Intracerebral hemorrhage

Hemorrhagic strokes comprise 10-20% of all strokes. About half of the hemorrhagic strokes manifests as subarachnoid hemorrhages, and the other half manifests as intracerebral hemorrhage. The incidence is ~15/100.000 cases-year.


Hypertension (most common cause of spontaneous intracerebral hemorrhage)
Amyloid angiopathy
Vascular malformations
Brain neoplasms
Miscellaneous (septic embolism, Moyamoya, drugs, venous sinus thrombosis)


The clinical presentation consists of one or more neurological deficits that occur acutely and get progressively worse as time passes. Headache is also a common symptom.

Change in mental status (confusion to coma) can occur, as well as nausea and vomiting in patients with intracranial hypertension.


As soon as the diagnosis of stroke is suspected (a history and/or physical examination compatible with one or more acute neurological deficits) the patient should be closely stabilized, monitored and investigated further.

The first and most important initial test to obtain is a CT scan of the head without contrast. This CT scan should be enough to show the bleeding (appears as a hyperdensity).

The volume of the hematoma can be calculated by ABC/2, where A = the greatest hemorrhage diameter; B = the largest diameter 90 degrees from A; and C is the number of slices with bleeding multiplied by slice thickness in cm.

MRI with contrast, MRA or CTA may be performed to evaluate the cause of bleeding.

Other tests include CBC, CMP, ECG, and coagulation studies.


The A-B-C-D-E should be promptly assessed and life support measures (e.g. intubation) should be provided as needed.

The patient should not receive anything by mouth (NPO) and swallowing function should be evaluated.

Blood pressure should be controlled but carefully (there is a risk of intracranial hypertension and acute reductions of BP can cause ischemia in patients with elevated ICP).

Hyperglycemia may be tolerated between 140-180mg/dL. Higher values should be treated with insulin. Hypoglycemia should also be avoided.

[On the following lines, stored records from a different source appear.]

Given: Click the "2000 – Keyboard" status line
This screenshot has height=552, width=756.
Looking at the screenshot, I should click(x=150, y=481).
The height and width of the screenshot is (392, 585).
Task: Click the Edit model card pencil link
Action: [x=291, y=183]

VTE prophylaxis should be provided with intermittent pneumatic compression.

If the patient has high seizure risk (e.g. large lobar hemorrhage), seizure prophylaxis may be provided.

All anticoagulant and antiplatelet drugs should be discontinued. Patients that are already anticoagulated should receive treatment to reverse the anticoagulation (e.g. vitamin K, prothrombin complex concentrate). The adequate moment to restart these therapies is not yet known, but it is probably safe to restart after 1-2 weeks in most patients.

If there is indication of elevated intracranial pressure, it should be managed.

Neurosurgical interventions may be necessary in some situations (e.g. cerebellar hemorrhage >3cm; intraventricular hemorrhage with risk for hydrocephalus).


  1. Morgenstern, Lewis B., et al. “Guidelines for the management of spontaneous intracerebral hemorrhage.” Stroke 41.9 (2010): 2108-129.
  2. Kidwell CS et al. Comparison of MRI and CT for Detection of Acute Intracerebral Hemorrhage. JAMA. 2004;292(15):1823-1830.
  3. Ariesen MJ et al. Risk Factors for Intracerebral Hemorrhage in the General Population: A Systematic Review. Stroke. 2003;34:2060-2065.
  4. Qureshi AI et al. SPONTANEOUS INTRACEREBRAL HEMORRHAGE. N Engl J Med, Vol. 344, No. 19 ยท May 10, 2001.
  5. Anderson CS et al. Rapid Blood-Pressure Lowering in Patients with Acute Intracerebral Hemorrhage. N Engl J Med 2013; 368:2355-2365.